● 本文抜粋
==============================

2023年9月1日(金) 14:40 〜 15:54 RYB1 (良心館地下1階RYB1番教室)

座長:小池 関也(筑波大学)

14:55 〜 15:09

[05バ-口-02] 女子バスケットボール選手のワンハンドシュートにおける投射距離獲得方略

力学的エネルギーに着目して

*島川 帆乃花1、藤井 範久2 (1. 筑波大学大学院、2. 筑波大学)

バスケットボールのシュートフォームには、片手でリリースを行うワンハンドシュートと、両手でリリースを行うボースハンドシュートがある。ワンハンドシュートは、打点が高いことや、素早くシュートを放てるという利点が報告されており世界的に主流である。しかし国内では、ワンハンドシュートでは遠い距離のシュートが届かないという理由から、多くの女子選手がボースハンドシュートを行っている。本研究は、女子バスケットボール選手におけるワンハンドシュートの投射距離獲得方略を明らかにすることを目的とした。対象者は、試合でワンハンドシュートを行う大学女子バスケットボール選手8名とした。分析試技は、投射距離の異なる3条件(ゴールから4.23m、Short条件;5.49m、Mid条件;6.75m、Long条件)の成功試技を各10本とした。三次元動作分析装置(250Hz)で身体各部位およびボールの座標値を、地面反力計(1000Hz)で左右脚の地面反力値を取得した。得られたデータから各関節の力学的仕事を算出し、各条件間で比較した。投射距離が長いほど、左股関節の力学的仕事量が有意に大きかった(Short:0.02±0.05 J/kg、Mid:0.08±0.05 J/kg、Long:0.18±0.06 J/kg、p < 0.05)。一方、利き手側の上肢3関節の力学的仕事量の合計は、ShortとLong条件間のみ有意に大きかった(Short:0.26±0.03 J/kg、Mid:0.31±0.05 J/kg、Long:0.35±0.05 J/kg、p < 0.05)。ShortとMid条件間では、下肢の力学的仕事量を変化させることで、上肢の姿勢を維持しながらシュートを放っていたと考えられる。しかし、Long条件では、シュートを届かせるためにより大きな仕事量が求められるため、上肢の力学的仕事量も増やす必要があったと考えられる。

==============================

● 課題一覧
**1)** 本文で設定された投射距離の条件をすべて挙げ、それぞれのゴールからの距離を添えよ。
**2)** 本文について、次の問いに一行ずつ答えよ。
(a) 対象者は何名か。
(b) 地面反力計は何Hzでデータを取得したか。
(c) Long条件での左股関節の力学的仕事量はいくらか。
**3)** 本文のうち、「2023年9月1日(金) 14:40 〜」で始まり「(1. 筑波大学大学院、2. 筑波大学)」で終わる部分を、一字一句変えずに書き写せ。

● 提供データ
==============================

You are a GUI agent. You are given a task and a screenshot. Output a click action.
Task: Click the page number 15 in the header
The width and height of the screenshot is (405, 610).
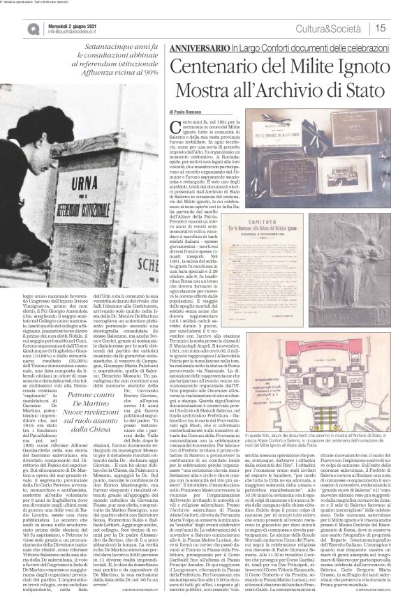pos(381,28)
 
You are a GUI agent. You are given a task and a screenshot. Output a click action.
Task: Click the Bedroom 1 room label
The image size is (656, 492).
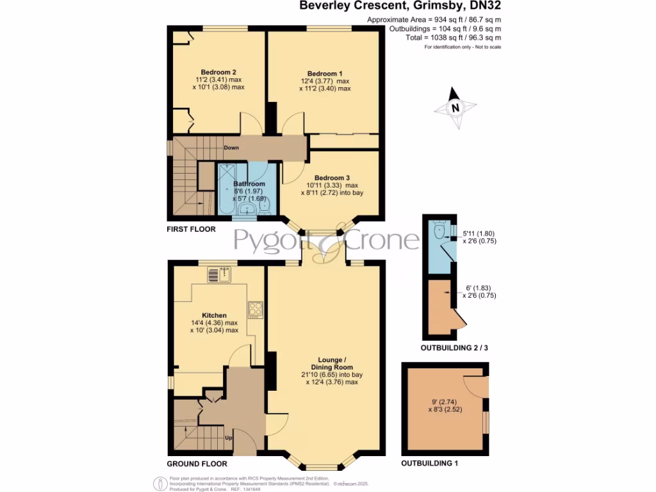coord(325,73)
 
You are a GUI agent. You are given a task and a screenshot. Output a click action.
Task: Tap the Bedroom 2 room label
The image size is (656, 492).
coord(218,72)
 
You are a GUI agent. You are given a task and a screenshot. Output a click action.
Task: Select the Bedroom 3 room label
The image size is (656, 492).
coord(332,177)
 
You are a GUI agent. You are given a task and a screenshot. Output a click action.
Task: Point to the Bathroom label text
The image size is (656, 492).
coord(249,184)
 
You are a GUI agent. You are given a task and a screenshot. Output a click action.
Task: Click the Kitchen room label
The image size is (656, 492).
coord(214,316)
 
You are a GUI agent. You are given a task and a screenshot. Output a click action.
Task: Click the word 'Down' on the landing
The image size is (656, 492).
coord(232,148)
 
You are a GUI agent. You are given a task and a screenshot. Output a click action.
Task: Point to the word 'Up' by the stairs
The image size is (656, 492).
coord(227,438)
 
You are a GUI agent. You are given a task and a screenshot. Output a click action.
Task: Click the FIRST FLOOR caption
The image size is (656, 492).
coord(191,229)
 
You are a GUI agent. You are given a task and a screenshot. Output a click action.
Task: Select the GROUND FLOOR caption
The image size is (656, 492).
coord(197,463)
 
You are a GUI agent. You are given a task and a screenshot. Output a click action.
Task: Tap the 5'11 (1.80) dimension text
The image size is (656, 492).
coord(479,234)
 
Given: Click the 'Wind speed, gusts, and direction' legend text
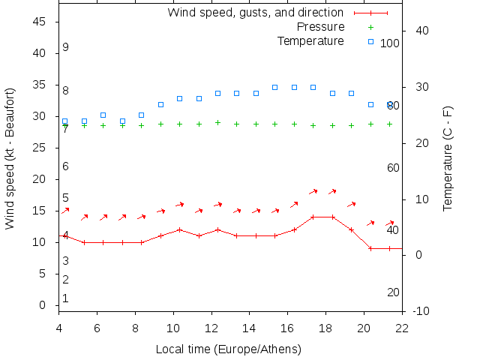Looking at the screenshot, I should point(256,12).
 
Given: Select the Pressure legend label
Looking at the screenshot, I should point(321,27).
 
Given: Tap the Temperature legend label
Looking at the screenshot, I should point(310,41).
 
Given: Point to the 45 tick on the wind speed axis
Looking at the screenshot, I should point(41,22).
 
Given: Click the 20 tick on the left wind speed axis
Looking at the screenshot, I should point(41,180).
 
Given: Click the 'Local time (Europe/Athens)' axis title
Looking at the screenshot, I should point(228,350).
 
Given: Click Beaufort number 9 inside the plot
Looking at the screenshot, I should point(66,47).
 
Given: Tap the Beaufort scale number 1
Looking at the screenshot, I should point(66,298).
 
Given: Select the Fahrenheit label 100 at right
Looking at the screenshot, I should point(390,44).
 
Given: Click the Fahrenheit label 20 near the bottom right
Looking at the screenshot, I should point(393,292).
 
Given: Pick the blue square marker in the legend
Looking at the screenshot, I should point(370,41).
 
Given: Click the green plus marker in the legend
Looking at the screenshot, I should point(370,27).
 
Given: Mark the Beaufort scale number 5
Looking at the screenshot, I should point(66,198).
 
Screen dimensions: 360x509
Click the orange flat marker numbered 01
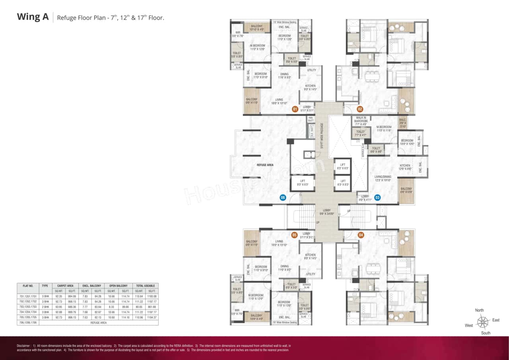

==============================

● 解答一覧
**1)**
Short条件:ゴールから4.23m
Mid条件:ゴールから5.49m
Long条件:ゴールから6.75m

**2)**
(a) 8名
(b) 1000Hz
(c) 0.18±0.06 J/kg

**3)**
2023年9月1日(金) 14:40 〜 15:54 RYB1 (良心館地下1階RYB1番教室)

座長:小池 関也(筑波大学)

14:55 〜 15:09

[05バ-口-02] 女子バスケットボール選手のワンハンドシュートにおける投射距離獲得方略

力学的エネルギーに着目して

*島川 帆乃花1、藤井 範久2 (1. 筑波大学大学院、2. 筑波大学)